Media Cirebon - Corporate Secretary Pertamina Patra Niaga Irto Ginting telah menyampaikan Pertamina akan segera memberlakukan harga baru ketiga jenis BBM yang meliputi Pertalite, Solar Subsidi hingga Pertamax di seluruh SPBU.
Di ketahui jika sebelumnya Menteri Energi dan Sumber Daya Mineral (ESDM) Arifin Tasrif juga mengumumkan penyesuaian harga BBM subsidi di Istana Merdeka pada Sabtu 3 September 2022.
Berikut dibawah ini kami sampaikan secara terperinci, dengan penyesuaian harga yang dilakukan ialah :
Menaikkan harga Pertalite dari harga semula Rp 7.650 per liter menjadi Rp 10.000 per liter.
Solar subsidi naik dari harga Rp 5.150 per liter menjadi Rp 6.800 per liter.
Pertamax dari harga Rp 12.500 per liter menjadi Rp 14.500 per liter.
Presiden Joko Widodo (Jokowi) telah mengungkapkan, anggaran subsidi dan kompensasi BBM pada tahun 2022 ini telah meningkat 3 kali lipat dari Rp 152,5 triliun menjadi Rp 502,4 triliun dan hal ini diperkirakan masih akan terus meningkat.
Di sisi lain, sebagian besar para pengguna BBM subsidi justru digunakan oleh hanya golongan masyarakat mampu yang memiliki mobil pribadi. Porsinya, menurut Jokowi, mencapai lebih dari 70%.
Untuk itulah, pemerintah memutuskan untuk mengalihkan sebagian subsidi untuk bantuan yang diharapkan bisa lebih tepat sasaran dan melakukan penyesuaian harga BBM bersubsidi.
Bantuan ini yang dimaksud ialah Bantuan Langsung Tunai (BLT) BBM senilai Rp 12,4 triliun.

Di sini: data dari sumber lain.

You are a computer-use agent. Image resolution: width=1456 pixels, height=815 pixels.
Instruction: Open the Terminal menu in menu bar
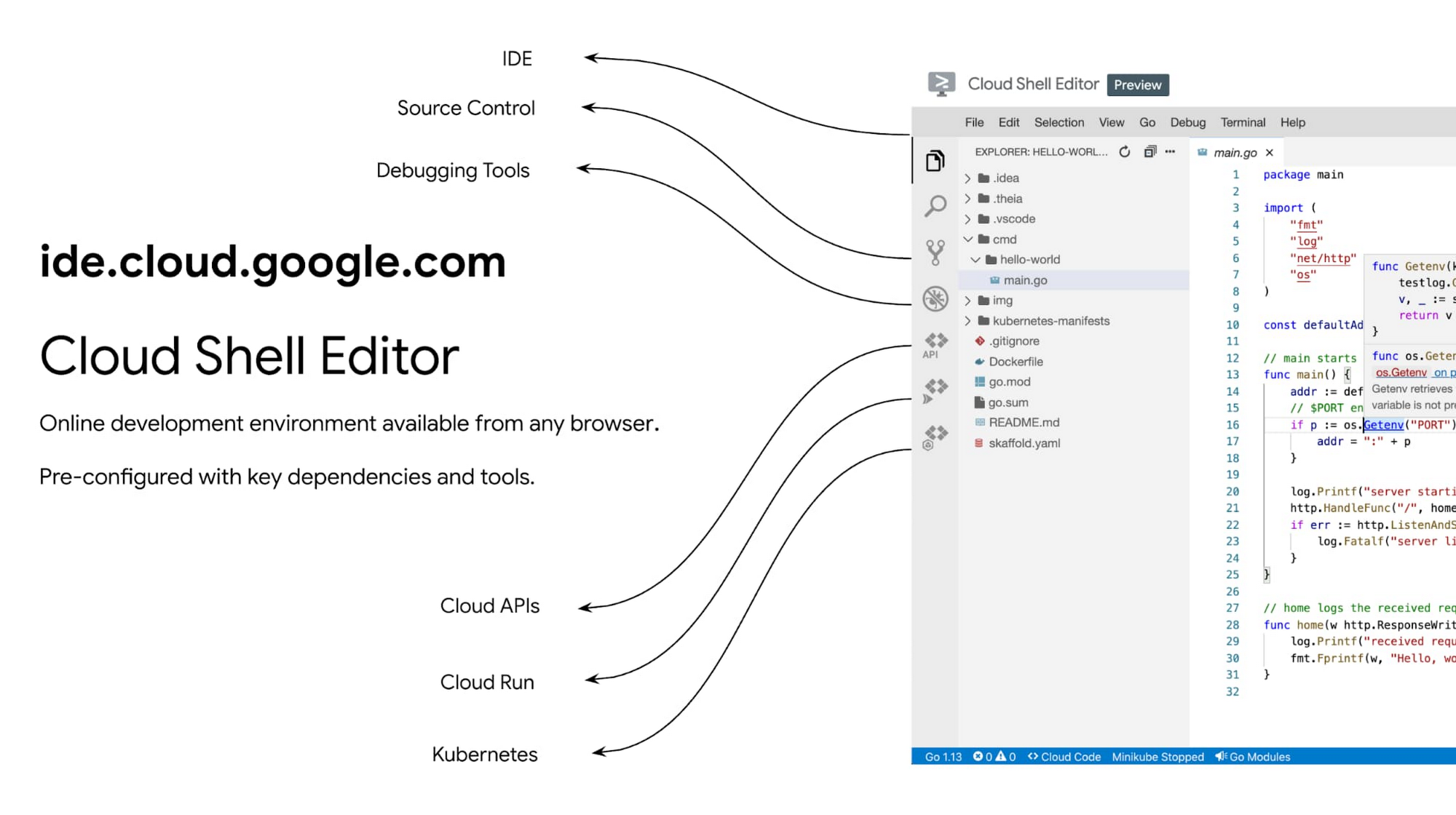(1243, 122)

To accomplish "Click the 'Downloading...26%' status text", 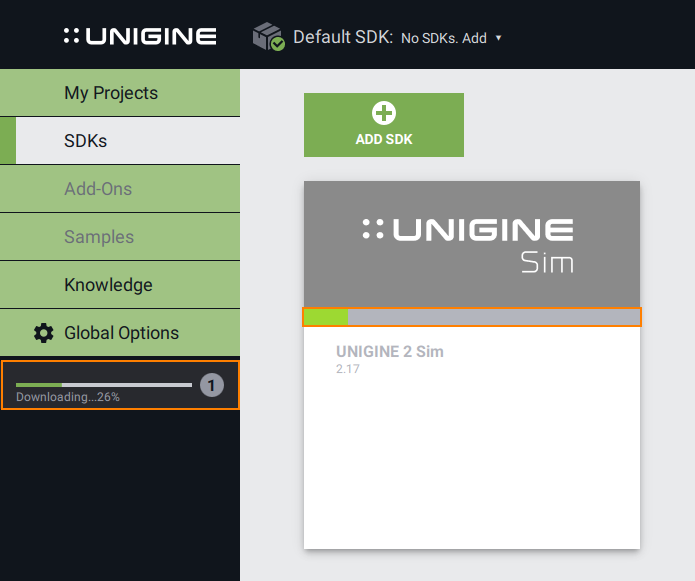I will (68, 397).
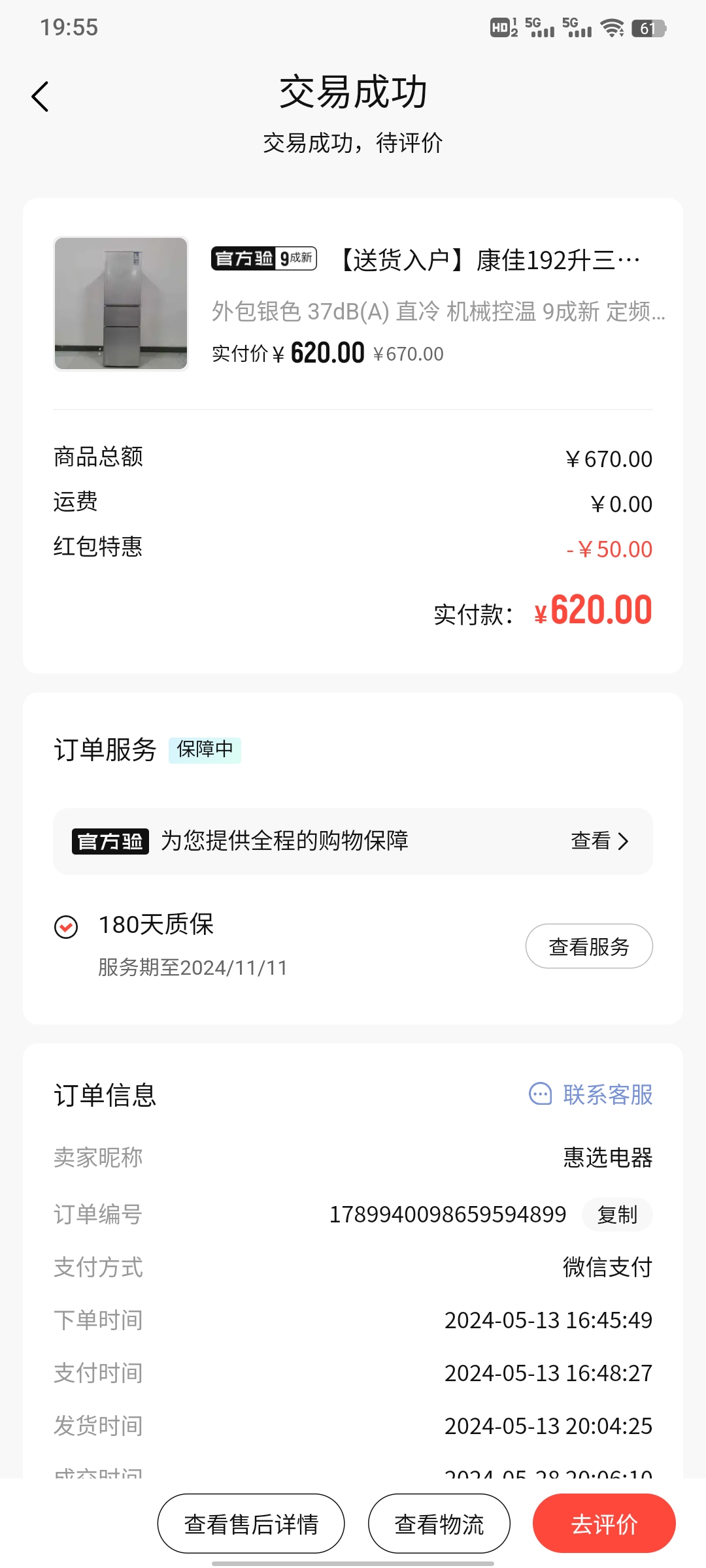The height and width of the screenshot is (1568, 706).
Task: Tap the 180天质保 red check icon
Action: (x=66, y=926)
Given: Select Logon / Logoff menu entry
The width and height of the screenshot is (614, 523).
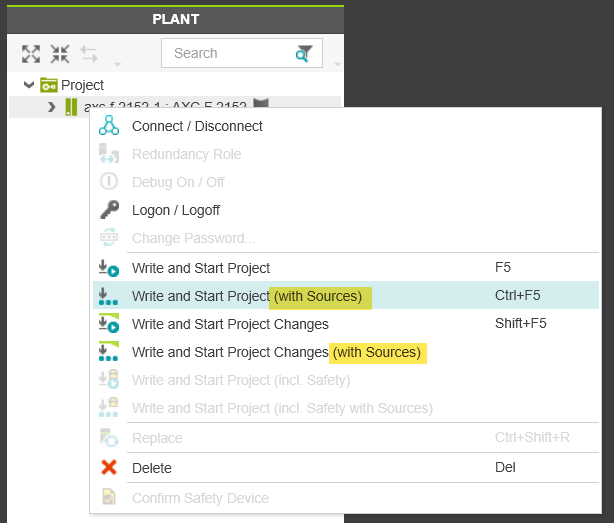Looking at the screenshot, I should point(176,210).
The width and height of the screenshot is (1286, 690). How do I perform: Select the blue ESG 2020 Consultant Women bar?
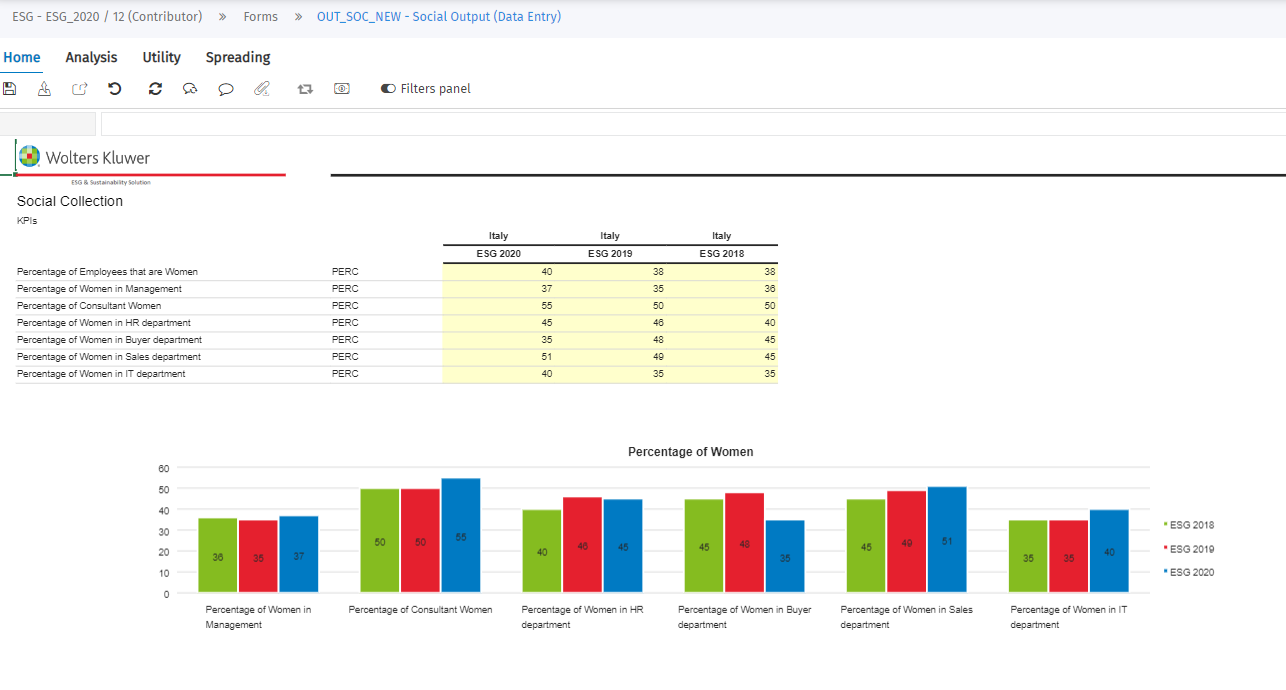pyautogui.click(x=460, y=535)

Adapun juga bantuan tersebut yang ditujukan untuk 20,65 juta keluarga yang kurang mampu, jumlahnya sebesar Rp 150.000 per bulan.
Diketahui pemerintah ini telah menyiapkan anggaran sebesar Rp9,6 triliun untuk 16 juta pekerja dengan gaji maksimum Rp3,5 juta rupiah per bulan akan mendapat bantuan sebesar Rp.600.000 yang di berikan dalam bentuk bantuan subsidi upah.